▸ DOCUMENT EXCERPT
───

We spent the day with little effort browsing (and indeed buying from) stores retailing lifestyle brands such as, Seasalt, Joules, Lazy Jacks, Mini Boden, White Stuff, Jack Wills, Howies - an impressive range of youthful, culturally-inspired clothing.

These businesses are revelling in and largely inspired by sporting or coastal cultural heritage (surfing, skiing, sailing, love of the outdoors, motorsport), drawing on quirky, eccentric, humorous attitudes, together with a nod to craft values, to portray a contemporary picture of an aspirational (mostly) British lifestyle.

Whilst many of these brands have originated in the South West, if we focus on interiors and homewares then more businesses originate in the wider Midlands, such as Lady Bamford's glamorous Daylesford Organic in Gloucestershire boasting produce, 'straight from our farm to your fork' or Baileys Home and Garden in Herefordshire with its strong eco-friendly ethos and "the qualities integral to our 'repair, reuse, rethink' philosophy." Perhaps it goes without saying it also includes brands such as Aga Rangemaster, Imperial Bathrooms,'Bringing Bathrooms to Life for Life', Samuel Heath bathroom accessories , 'for a life less ordinary', and other companies I have mentioned previously!

Design inspired by cultural heritage runs through these businesses, with each focussing on slightly different markets in developing their contemporary relevance, with much of their uniqueness and character coming directly from the passions of their entrepreneurial founders.

Seeing this made me wonder how many more businesses could be inspired by the extensive archives? For example, those held within the Birmingham Central Library and across the Midlands in museums, libraries and even in businesses themselves if they could be digitised and made more accessible as a source of inspiration.

As the Birmingham Young Poet Laureate, Megan Bradbury, has said, "When you go to a library you are potentially discovering a new world, I could read something that changed the way I think about things because books can influence people."

Situated on Chamberlain Square (but not for too much longer) Birmingham Central Library is a treasure trove detailing hundreds of years of design endeavour.

The Central Library houses extensive industrial archive collections including those of the Soho Manufactory comprising Boulton & Watt's personal papers, considered by many to be 'the most important archive of the industrial revolution anywhere in the world'.

Soon this massive archive, with 3 million photographic images and over 6,000 archive collections, will be re-located into its new home, a £193m new build designed by Dutch architect, Francine Houben of Mecanoo.
Francine was inspired by the city's industrial heritage, drawing on the new Library's location on the site of the Cambridge Street Winfield Brass Works, the largest operating in Birmingham during the 19th century, reflecting this in the building's striking external filigree metalwork.

───

▸ CHALLENGE
Answer these questions from the passage above on heritage-inspired brands and Birmingham's archives.
(a) In which county is Baileys Home and Garden located?
(b) How many photographic images does the Central Library archive hold?
(c) Which works stood on the site chosen for the new Library?

▸ STORED DATA
───

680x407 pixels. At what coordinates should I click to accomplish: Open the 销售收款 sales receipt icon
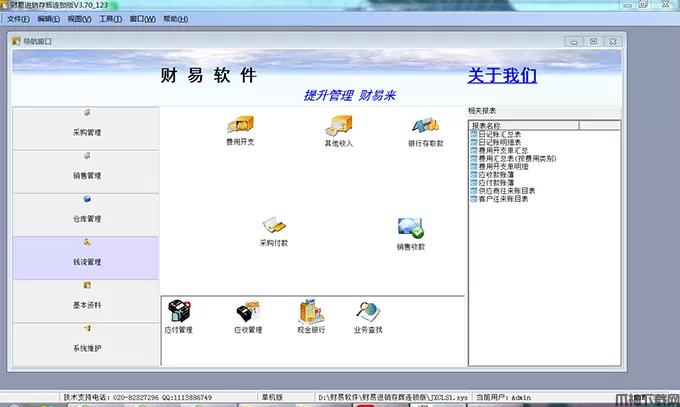pos(410,229)
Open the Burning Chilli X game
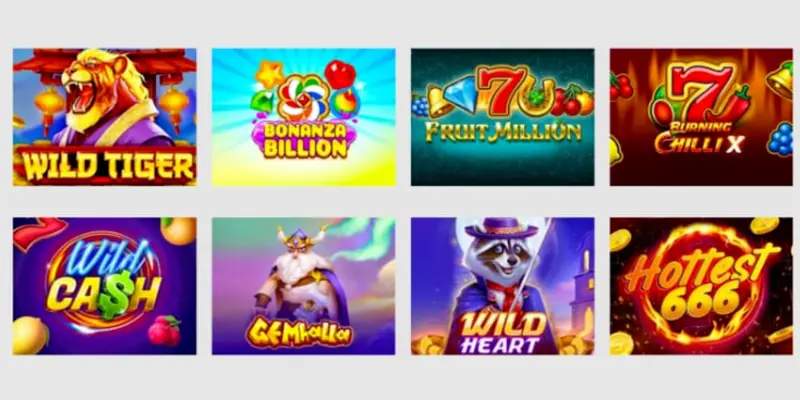Screen dimensions: 800x400 click(x=701, y=117)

───

▸ EXPECTED ANSWER
(a) Herefordshire
(b) 3 million
(c) The Cambridge Street Winfield Brass Works